In the subwoofer thread, repeat word for word everything from "For such a large" down to "is rarely needed.".

> [PASSAGE TO READ]:
☆ ☆ ☆ ☆ ☆ ☆ ☆
# Dual: Rythmik F12 or LFM-1+ ??



## randyc1 (Jul 20, 2011)

Just wondering what would be overall more satisfiying for: HT 70% , Music 30%.

Room is in basement :4000cf with opening for staircase only ??


----------



## lsiberian (Mar 24, 2009)

randyc1 said:


> Just wondering what would be overall more satisfiying for: HT 70% , Music 30%.
> 
> Room is in basement :4000cf with opening for staircase only ??


For such a large place with home theater use I'd expect a the FV12 to be a better choice than either. That port will give you that extra performance at 20-30hz where it counts in a movie. Of course if you really must have sealed I would lean toward the Rythmik, but for HT I personally prefer ported subs. For Music I prefer sealed because the 20-30hz is rarely needed.


----------



## randyc1 (Jul 20, 2011)

I wonder if the FV 12 is tighter than the LFM-1+ , the reason i did'nt include the FV 12 was that i don't like the looks of it !


----------



## lsiberian (Mar 24, 2009)

randyc1 said:


> I wonder if the FV 12 is tighter than the LFM-1+ , the reason i did'nt include the FV 12 was that i don't like the looks of it !


If looks could kill. Tightness comes with proper size, tuning and placement. I'd lean toward the Rhythmik.


----------
☆ ☆ ☆ ☆ ☆ ☆ ☆
> [SOURCE MATERIAL]:
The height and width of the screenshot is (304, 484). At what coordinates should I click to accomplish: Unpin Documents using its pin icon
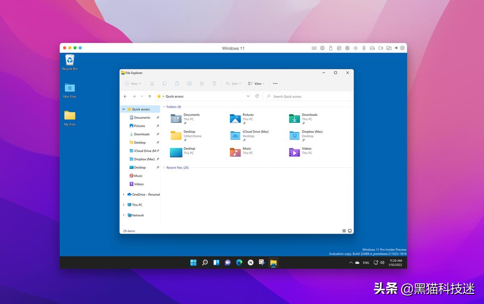(x=158, y=117)
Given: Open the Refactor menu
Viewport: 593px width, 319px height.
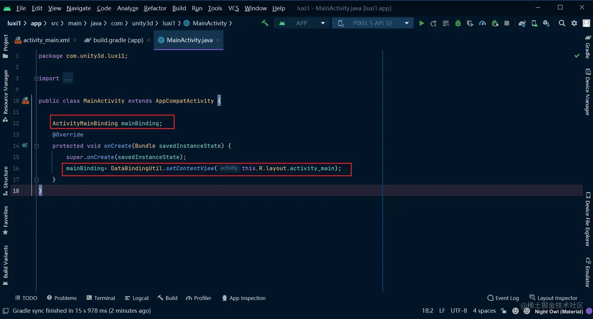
☆ ☆ ☆ ☆ ☆ ☆ ☆
> [RIGHT ANSWER]:
For such a large place with home theater use I'd expect a the FV12 to be a better choice than either. That port will give you that extra performance at 20-30hz where it counts in a movie. Of course if you really must have sealed I would lean toward the Rythmik, but for HT I personally prefer ported subs. For Music I prefer sealed because the 20-30hz is rarely needed.